Por isso, apesar das mortes e por causa delas, é preciso afirmar a vida.
Não podemos permitir que nos matem nem que nos matemos em nós mesmos e nos outros. É preciso teimar voz diante de berros de cala a boca. É preciso cuidar do outro em resposta ao “cuida da sua vida” e ao “eu faço o que quero". É preciso navegar sonhos em mares de pesadelo.
Não se trata de otimismo inócuo, mas de esperança fértil, esperança que teima, que resiste, que alimenta (e se alimenta de) vida. Não é esperança negacionista – isso é impossível, pois não há esperança no negacionismo. Também não é esperança do além-vida. É a esperança real de gente de carne, osso e lágrimas. Esperança concreta.

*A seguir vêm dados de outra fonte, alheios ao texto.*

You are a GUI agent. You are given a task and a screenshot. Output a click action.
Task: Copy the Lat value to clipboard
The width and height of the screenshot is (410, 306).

Quando a resistência mais firme se encontra com a vida em toda sua realidade, nasce a esperança concreta, a esperança de pés na terra, mesmo que seja um doloroso chão – ainda mais sendo um doloroso chão.
É a revolta. Não uma revolta de desistir de tudo, de ser vencido pelo cansaço, pela desesperança. É a revolta nos termos de Albert Camus. “A lógica do revoltado” – afirma esse filósofo – “é querer servir a justiça a fim de não aumentar a injustiça da condição humana, esforçar-se no sentido de uma linguagem clara para não aumentar a mentira universal e apostar, diante do sofrimento humano, na felicidade.” (O homem revoltado, p. 327).
Diante de tantas mortes e das tantas formas de matar e de morrer, é necessário revoltar-se para afirmar a vida com esperança concreta. Se ainda há corda, por mais frágil que seja, o fundo do abismo não é a única alternativa possível.